God didn’t respond by killing us all.

God didn’t respond with vengeance.

Rather, according to the Easter story, God raised Jesus from death as an act of forgiveness.

God raised Jesus to show us that God is other than we suppose…

that God is not like us;

and to show us another way—

to show us what it really means to be children of God.

 

Indeed, like all parables… 

this one seeks to challenge our taken-for-granteds.

Almost instinctively, we expect God to be like us.

We expect God to be violent and vengeful.

We expect God to be angry and in need of appeasement.

Traditionally, that’s at the heart of so much that we have been taught.

And even the author of Matthew’s Gospel can’t escape it.

For, as he expands upon Jesus’ response to the religious leaders…

he turns the story into a pronunciation of judgment;

which is completely at odds with the whole thrust of the story itself.

The parable—

as it stands—

deconstructs the author’s use of it.

And, surely, the parable deconstructs all of our theologies… 

which seek to impute any sort of judgmental or punitive tendency onto God.

If God is, in any way, like this inexplicably and idiotically patient and peaceful landowner…

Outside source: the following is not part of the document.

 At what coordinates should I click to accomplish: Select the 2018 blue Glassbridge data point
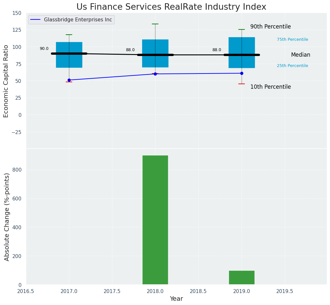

who categorically refuses to resort to violence and vengeance—

as the parable leads us to believe—

then how can God’s response to us be anything other than unfailingly patient…

and resolutely non-violence?

 

But, even more than that…

this parable doesn’t just challenge our taken-for-granteds about God;

it’s also challenging our taken-for-granteds about what it means to be human.

If our natural, human response is to respond to slights with slights…

to insults with insults…

and to violence with violence…

then this parable challenges us to seek a different way.

As Martin Luther King jr reminds us:

“Jesus eloquently affirmed from the cross a higher law. He knew that the old eye-for-an-eye philosophy would leave everyone blind. He did not seek to overcome evil with evil. He overcame evil with good…Only goodness can drive out evil and only love can conquer hate”.

That, in the end, is what this parable is trying to teach us.

And, sadly, it’s something that we still haven’t learned.